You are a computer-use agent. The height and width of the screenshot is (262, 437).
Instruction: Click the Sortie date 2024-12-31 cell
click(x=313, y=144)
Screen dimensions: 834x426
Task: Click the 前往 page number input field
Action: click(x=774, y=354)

+-------+

Arrange every line of the material above into a Markdown table with the columns Row and Line, leaving out blank lines.

| Row | Line |
|---|---|
| 1 | You are a computer-use agent. The height and width of the screenshot is (262, 437). |
| 2 | Instruction: Click the Sortie date 2024-12-31 cell |
| 3 | click(x=313, y=144) |
| 4 | Screen dimensions: 834x426 |
| 5 | Task: Click the 前往 page number input field |
| 6 | Action: click(x=774, y=354) |